The airport has a fixed-base operator that offers fuel – both avgas and jet fuel – and services such as general maintenance, catering, courtesy transportation, rental cars, conference rooms, a crew lounge, snooze rooms, showers, and more.

The airport is home to Butler Tech's Aviation Exploration pathway, which educates approximately fifty high school juniors and seniors each year in avionics and aviation maintenance.

==Accidents and incidents==
- On 22 January 1966, a Lockheed T-33 crashed while making an emergency landing at the airport, killing the passenger.
- On June 13, 2004, an Aviat Pitts S2B was substantially damaged while landing at the Butler County Regional Airport. The pilot reported that, after touchdown, the right landing gear brake stuck. The airplane veered to the left, departed the runway surface, and struck a taxiway sign with the right wing. The right landing gear assembly collapsed, and the airplane came to rest in a grass area. The probable cause of the accident was found to be the pilot's failure to maintain directional control after experiencing a brake system malfunction during landing.
- On April 29, 2007, a Cessna 210D was substantially damaged when it impacted terrain following an attempted go around. The pilot stated that she thought she flared the aircraft a little too soon upon landing and the wind ballooned the nose up. She then applied power and the aircraft came down. A witness, who was taxiing to the runway at the time, said that he saw the accident airplane about 30 feet above the ground, wobbling its wings severely left to right, with the airplane nose high. Then the left wing dipped down, the airplane turned approximately 180 degrees, the left wing impacted the ground, and the nose crashed into the ground. The probable cause of the accident was found to be the pilot's failure to maintain control of the aircraft.

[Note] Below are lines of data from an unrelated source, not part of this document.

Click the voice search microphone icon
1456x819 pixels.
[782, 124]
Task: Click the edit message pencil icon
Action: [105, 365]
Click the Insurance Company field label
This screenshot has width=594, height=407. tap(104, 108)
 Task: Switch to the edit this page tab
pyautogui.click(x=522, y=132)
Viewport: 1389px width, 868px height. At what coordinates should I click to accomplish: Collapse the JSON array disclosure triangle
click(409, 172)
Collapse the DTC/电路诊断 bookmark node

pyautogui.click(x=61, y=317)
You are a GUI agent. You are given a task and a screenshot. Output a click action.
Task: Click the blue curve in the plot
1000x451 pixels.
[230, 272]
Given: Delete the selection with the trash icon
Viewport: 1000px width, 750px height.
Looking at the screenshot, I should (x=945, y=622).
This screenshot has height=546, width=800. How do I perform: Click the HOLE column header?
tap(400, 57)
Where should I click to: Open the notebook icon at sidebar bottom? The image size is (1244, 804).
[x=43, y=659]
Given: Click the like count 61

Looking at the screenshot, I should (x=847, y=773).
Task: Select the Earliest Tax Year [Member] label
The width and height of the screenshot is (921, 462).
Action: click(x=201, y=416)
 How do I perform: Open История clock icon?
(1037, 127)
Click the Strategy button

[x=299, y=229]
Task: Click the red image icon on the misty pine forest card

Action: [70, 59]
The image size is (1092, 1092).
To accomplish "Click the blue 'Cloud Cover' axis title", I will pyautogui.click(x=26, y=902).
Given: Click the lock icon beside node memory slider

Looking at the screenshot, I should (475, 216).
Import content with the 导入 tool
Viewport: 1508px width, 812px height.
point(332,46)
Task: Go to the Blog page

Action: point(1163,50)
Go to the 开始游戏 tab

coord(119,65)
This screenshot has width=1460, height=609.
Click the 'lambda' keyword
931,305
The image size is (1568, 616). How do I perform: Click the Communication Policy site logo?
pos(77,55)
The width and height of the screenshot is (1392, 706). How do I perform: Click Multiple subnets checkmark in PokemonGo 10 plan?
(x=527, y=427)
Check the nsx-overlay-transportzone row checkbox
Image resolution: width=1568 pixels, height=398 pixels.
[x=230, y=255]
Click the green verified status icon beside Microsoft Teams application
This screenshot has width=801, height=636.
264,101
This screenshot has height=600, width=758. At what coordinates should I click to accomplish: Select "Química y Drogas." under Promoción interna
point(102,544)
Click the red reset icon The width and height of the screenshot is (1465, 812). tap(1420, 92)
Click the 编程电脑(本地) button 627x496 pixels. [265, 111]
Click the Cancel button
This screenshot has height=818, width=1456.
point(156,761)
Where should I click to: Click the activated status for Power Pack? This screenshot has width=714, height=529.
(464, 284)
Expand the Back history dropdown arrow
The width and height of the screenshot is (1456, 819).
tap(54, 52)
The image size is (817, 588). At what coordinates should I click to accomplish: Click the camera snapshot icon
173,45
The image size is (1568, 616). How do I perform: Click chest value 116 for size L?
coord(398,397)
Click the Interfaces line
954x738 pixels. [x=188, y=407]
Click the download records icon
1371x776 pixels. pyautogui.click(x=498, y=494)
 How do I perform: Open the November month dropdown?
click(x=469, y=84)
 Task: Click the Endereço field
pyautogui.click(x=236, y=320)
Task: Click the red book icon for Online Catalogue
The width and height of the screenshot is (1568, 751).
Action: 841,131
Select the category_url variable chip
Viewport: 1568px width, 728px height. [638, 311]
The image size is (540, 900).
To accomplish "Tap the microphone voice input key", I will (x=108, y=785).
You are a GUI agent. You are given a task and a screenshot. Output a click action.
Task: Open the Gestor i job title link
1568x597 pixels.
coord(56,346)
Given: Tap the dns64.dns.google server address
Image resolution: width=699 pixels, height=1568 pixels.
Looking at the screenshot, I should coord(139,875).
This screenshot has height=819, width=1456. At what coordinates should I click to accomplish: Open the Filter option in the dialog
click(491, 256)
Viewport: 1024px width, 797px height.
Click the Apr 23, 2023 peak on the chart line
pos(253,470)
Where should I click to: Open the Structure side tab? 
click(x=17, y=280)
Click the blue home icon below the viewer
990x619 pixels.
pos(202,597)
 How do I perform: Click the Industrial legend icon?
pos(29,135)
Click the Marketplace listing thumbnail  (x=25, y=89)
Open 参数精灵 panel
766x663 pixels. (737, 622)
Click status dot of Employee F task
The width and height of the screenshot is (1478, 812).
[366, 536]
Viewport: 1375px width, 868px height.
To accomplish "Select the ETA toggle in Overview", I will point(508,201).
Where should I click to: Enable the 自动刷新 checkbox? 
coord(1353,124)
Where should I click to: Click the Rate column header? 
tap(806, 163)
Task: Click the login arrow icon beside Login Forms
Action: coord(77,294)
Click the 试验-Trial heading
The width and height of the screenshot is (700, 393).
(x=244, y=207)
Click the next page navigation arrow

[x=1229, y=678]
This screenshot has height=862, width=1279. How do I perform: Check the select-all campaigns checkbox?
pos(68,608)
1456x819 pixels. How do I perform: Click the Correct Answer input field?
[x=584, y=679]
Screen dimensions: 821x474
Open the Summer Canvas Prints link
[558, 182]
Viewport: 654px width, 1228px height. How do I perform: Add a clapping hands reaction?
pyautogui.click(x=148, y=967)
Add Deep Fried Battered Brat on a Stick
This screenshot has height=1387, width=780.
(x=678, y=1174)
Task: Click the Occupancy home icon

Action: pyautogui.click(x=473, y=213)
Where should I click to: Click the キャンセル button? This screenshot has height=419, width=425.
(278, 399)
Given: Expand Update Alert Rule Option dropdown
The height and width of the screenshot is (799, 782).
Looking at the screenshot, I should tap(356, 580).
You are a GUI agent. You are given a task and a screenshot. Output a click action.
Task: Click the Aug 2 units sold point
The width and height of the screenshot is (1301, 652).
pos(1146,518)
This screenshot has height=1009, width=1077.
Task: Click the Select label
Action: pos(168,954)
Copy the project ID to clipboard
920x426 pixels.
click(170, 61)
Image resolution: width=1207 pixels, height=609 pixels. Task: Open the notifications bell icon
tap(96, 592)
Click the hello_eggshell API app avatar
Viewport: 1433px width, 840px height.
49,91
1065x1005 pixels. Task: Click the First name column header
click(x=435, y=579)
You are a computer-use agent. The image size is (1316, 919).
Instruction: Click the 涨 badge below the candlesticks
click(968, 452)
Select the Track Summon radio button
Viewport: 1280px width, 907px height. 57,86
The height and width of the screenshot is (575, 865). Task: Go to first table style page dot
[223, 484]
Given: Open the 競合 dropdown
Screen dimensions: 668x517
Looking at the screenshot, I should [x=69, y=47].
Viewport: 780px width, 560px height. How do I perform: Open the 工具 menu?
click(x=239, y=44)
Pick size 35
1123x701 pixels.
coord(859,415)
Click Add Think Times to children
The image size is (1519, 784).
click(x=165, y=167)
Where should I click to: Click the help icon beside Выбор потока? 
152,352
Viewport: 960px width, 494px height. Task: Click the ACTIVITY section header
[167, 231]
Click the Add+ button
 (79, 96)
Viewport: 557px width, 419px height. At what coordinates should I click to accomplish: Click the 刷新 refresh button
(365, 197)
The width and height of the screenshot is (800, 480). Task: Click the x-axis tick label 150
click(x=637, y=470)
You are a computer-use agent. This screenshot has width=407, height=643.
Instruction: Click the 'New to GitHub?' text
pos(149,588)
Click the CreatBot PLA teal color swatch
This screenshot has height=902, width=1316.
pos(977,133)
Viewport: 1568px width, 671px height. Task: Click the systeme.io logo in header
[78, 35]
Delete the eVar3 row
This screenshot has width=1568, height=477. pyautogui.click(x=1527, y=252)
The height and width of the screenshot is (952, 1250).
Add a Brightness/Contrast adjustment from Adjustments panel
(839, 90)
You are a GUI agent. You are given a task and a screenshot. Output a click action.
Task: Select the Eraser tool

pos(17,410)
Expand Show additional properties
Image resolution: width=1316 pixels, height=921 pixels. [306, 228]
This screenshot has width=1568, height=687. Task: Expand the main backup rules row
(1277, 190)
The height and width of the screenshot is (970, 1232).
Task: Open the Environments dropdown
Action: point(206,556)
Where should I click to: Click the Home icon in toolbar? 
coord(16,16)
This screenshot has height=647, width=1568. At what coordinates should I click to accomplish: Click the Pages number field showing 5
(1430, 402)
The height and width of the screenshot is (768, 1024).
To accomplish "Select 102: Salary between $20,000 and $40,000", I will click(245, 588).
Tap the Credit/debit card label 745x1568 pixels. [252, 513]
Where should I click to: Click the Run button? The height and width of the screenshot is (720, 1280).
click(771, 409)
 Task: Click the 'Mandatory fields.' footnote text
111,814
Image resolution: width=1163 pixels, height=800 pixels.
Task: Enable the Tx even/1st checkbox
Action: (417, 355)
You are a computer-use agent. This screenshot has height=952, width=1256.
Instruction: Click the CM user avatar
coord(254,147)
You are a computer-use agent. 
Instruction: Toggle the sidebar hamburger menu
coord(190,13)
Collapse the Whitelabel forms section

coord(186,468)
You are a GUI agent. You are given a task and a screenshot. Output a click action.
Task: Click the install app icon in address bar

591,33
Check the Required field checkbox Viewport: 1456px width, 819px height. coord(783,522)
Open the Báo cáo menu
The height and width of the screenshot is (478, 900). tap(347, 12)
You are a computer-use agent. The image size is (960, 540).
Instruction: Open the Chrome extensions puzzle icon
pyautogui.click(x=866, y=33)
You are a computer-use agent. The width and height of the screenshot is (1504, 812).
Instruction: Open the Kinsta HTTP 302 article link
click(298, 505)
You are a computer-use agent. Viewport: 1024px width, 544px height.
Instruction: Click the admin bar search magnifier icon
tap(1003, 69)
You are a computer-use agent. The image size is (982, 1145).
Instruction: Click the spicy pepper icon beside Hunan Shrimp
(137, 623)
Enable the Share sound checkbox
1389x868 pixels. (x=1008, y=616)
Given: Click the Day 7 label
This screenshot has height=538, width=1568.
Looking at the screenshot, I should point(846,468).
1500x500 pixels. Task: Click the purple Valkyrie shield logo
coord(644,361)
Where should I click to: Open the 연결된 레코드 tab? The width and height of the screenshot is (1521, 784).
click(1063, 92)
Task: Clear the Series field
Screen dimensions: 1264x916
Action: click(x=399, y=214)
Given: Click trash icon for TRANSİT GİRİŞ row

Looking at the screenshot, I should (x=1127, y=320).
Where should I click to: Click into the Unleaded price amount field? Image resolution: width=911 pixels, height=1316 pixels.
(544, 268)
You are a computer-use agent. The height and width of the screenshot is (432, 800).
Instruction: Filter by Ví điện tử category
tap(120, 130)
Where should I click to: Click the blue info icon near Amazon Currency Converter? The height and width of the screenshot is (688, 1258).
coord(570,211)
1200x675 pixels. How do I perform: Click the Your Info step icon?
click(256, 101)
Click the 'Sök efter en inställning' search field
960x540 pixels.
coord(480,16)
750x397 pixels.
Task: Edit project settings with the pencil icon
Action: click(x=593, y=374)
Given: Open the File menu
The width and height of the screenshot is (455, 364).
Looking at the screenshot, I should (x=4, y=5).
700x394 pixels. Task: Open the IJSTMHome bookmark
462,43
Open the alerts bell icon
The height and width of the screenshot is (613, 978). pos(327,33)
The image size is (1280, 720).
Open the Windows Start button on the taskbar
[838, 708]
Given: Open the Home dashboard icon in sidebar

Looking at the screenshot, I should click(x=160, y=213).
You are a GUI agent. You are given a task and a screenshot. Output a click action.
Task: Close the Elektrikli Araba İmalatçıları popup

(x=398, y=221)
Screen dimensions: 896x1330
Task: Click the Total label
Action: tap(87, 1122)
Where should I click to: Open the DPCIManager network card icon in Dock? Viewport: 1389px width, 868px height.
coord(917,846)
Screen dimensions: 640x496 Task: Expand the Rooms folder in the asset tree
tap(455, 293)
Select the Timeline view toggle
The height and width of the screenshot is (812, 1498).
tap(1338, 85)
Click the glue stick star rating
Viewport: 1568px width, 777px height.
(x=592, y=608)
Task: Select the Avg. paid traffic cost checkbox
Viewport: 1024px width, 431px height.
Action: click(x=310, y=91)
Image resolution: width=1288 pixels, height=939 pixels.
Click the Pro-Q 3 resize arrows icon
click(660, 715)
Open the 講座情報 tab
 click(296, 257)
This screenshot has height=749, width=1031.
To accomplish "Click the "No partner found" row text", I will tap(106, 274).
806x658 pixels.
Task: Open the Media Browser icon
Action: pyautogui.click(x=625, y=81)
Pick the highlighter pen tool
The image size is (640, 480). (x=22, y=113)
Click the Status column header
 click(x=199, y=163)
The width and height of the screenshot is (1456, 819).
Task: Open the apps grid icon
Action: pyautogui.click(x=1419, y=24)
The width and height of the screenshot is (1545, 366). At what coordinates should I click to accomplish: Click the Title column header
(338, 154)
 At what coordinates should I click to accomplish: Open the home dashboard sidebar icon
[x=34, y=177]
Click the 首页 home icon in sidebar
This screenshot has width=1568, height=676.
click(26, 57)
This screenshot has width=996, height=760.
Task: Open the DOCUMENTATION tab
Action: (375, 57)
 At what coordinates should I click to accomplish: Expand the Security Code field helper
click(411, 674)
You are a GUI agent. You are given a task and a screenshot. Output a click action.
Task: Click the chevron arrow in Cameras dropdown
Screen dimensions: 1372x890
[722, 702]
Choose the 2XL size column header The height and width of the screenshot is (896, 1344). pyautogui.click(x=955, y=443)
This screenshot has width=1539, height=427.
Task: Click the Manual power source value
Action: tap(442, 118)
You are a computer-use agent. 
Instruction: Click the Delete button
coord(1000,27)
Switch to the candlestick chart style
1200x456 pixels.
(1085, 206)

- On April 14, 2010, a pilot was completing taxi tests in a Rand-Robinson KR2 when the aircraft became airborne. The pilot decided to take the plane flying and returned to the airport after 40 minutes. He stated that, during the landing, he was fast because he was attempting a wheel landing. The airplane bounced and the airplane came back down hard. The airplane's retractable main landing gear collapsed and the airplane skidded to a stop on its belly. The probable cause of the accident was found to be the pilot's improper flare resulting in a hard landing and collapsed landing gear.
- On July 4, 2017, a Waco YMF experienced a gear collapse after landing at the Butler County Regional Airport. The pilot reported that he just completed a local flight and was landing on runway 11. After a routine touchdown and roll out, he applied the brakes to initiate a right turn onto a taxiway. The pilot added that the right brake "grabbed immediately", causing the airplane to turn clockwise to the left. The pilot also added that the tailwheel was down and in the locked position. The left wing struck the ground and the left landing gear collapsed; the airplane came to a stop on the runway. The reason for the loss of control that caused the collapse could not be determined because an examination of the airplane did not reveal any anomalies that would have precluded normal operation.
- On 15 May 2018, a small Grumman American AA-1B airplane crashed at the airport shortly after taking off. The aircraft experienced an engine problem after departure and attempted to circle back to the airport, but it landed 100 yards short. The reason for the loss of engine power could not be determined because postaccident examination revealed no evidence of mechanical malfunctions or failures that would have precluded normal operation.
- On April 6, 2019, a Van's RV-8 nosed over and veered off the runway into the grass at the Butler County Regional Airport.